## Extract provided
Mammogram Women treated with chest radiation for childhood cancer are believed to be at a greater risk for the development of breast cancer at a young age. In spite of their increased risk, most of them don’t undergo the suggested mammogram screening, according to a latest study.

It is estimated that in the U.S., around 20,000 women of varying age are being treated with chest radiation for pediatric malignancy. Women, who have completed eight years following their initial radiation, where they were exposed to mild to heavy chest radiation dosage, are strongly recommended to undergo annual mammograms screenings.

A study was conducted on more than 600 women, aged 25 to 50 years. These women had been treated with chest radiation for pediatric malignancy, and were a part of a North-American long-term survivor group, the Childhood Cancer Survivor Study. The present study authors state that, “The risk of breast cancer begins to increase as early as 8 years after radiation and the median [midpoint] age of breast cancer diagnosis ranges from 32 to 35 years.”

Study author, Kevin C. Oeffinger, M.D., Memorial Sloan-Kettering Cancer Center, New York, and colleagues provided the study participants with a questionnaire. These participants were compared with other same aged pediatric cancer survivors who had not undergone chest radiation; and also with the siblings of the Childhood Cancer Survivor Study group.

It was noticed that in women aged from 40 to 50, who were earlier treated with chest radiation were most likely to go for mammogram screening, as compared to the other younger patients. It is also said that mammogram screenings are highly needed in women aged 25 to 39, whose physician has advised them to undergo a screening.

The study author’s conclude that most of the young women, earlier treated with chest radiation for pediatric malignancy, in spite of being more vulnerable to develop breast cancer were very rarely being screened. The authors recommend clinicians and the cancer survivors themselves, to pay heed and do the needful to combat this criterion.

Their findings are published in Journal of the American Medical Association.

## Record extracts

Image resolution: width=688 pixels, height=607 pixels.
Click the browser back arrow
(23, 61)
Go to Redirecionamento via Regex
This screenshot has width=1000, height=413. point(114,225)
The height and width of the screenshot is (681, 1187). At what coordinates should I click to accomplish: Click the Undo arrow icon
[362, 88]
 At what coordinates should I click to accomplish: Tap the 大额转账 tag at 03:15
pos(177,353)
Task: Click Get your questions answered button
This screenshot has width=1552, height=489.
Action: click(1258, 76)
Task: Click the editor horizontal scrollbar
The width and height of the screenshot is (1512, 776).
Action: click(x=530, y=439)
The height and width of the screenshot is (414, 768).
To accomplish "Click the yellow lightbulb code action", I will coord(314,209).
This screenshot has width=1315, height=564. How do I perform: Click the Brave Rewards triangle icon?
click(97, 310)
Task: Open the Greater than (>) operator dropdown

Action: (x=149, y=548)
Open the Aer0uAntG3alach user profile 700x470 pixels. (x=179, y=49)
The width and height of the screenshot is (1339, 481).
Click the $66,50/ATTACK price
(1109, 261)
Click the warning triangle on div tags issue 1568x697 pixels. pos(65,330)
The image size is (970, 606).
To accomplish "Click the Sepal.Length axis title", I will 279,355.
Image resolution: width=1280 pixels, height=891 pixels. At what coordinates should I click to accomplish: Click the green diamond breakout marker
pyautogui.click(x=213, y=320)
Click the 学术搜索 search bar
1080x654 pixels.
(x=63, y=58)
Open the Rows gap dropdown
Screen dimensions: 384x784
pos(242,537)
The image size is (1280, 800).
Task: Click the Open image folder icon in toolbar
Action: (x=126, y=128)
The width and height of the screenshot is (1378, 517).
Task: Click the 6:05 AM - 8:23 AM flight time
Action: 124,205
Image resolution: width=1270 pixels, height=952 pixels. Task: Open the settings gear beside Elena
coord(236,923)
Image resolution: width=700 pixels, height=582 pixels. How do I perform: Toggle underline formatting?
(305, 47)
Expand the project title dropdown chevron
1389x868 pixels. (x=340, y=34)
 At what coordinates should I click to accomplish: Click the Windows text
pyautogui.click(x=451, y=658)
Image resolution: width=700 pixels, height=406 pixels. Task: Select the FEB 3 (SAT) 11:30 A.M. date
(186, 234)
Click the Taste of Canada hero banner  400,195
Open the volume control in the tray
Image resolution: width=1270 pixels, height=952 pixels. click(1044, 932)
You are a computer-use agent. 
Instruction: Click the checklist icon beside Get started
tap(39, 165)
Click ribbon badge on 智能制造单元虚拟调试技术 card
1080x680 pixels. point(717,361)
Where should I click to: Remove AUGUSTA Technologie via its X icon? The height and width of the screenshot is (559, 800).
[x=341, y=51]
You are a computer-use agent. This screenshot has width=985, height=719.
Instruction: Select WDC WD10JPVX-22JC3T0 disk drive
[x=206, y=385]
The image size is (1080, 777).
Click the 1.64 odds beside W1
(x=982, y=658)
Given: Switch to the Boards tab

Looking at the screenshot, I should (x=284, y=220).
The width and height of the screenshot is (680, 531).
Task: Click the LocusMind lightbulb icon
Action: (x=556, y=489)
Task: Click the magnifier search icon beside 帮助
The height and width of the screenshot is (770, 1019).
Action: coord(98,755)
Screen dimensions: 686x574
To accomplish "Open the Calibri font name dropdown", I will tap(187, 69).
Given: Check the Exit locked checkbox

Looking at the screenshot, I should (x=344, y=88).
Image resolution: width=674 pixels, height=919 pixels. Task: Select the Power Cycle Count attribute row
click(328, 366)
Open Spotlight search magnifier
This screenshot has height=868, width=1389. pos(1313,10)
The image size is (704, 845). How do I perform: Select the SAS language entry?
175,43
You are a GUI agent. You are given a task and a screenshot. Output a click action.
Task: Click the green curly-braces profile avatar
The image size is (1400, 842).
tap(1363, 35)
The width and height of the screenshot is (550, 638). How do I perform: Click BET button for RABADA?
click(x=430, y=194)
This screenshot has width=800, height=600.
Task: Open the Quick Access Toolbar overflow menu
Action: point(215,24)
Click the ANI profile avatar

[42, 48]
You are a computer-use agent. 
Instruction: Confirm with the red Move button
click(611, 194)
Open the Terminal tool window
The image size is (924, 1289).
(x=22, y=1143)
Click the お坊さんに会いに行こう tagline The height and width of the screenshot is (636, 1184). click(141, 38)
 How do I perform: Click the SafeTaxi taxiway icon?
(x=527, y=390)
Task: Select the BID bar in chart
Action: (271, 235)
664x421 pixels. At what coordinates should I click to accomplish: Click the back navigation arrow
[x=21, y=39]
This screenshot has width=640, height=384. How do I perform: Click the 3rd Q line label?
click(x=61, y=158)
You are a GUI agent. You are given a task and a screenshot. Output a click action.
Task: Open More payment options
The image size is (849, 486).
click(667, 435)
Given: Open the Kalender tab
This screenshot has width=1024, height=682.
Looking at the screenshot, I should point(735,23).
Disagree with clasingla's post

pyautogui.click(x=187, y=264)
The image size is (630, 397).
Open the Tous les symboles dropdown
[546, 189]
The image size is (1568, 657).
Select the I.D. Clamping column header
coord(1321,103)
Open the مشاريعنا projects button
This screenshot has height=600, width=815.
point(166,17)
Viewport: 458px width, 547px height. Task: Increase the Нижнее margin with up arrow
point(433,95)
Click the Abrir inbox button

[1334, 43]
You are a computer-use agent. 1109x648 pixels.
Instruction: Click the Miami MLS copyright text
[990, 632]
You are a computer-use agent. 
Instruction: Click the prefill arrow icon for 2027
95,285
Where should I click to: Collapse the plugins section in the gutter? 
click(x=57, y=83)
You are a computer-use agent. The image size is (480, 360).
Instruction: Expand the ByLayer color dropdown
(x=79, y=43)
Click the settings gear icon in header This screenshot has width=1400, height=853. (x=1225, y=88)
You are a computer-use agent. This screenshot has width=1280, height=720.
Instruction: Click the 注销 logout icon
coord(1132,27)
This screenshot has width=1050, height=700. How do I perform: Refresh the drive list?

## Your objective
Reproduce verbatim the passage of the article on mammogram screening above, between "The study author’s" and "American Medical Association.", inclusive.

## Solution to this exercise
The study author’s conclude that most of the young women, earlier treated with chest radiation for pediatric malignancy, in spite of being more vulnerable to develop breast cancer were very rarely being screened. The authors recommend clinicians and the cancer survivors themselves, to pay heed and do the needful to combat this criterion.

Their findings are published in Journal of the American Medical Association.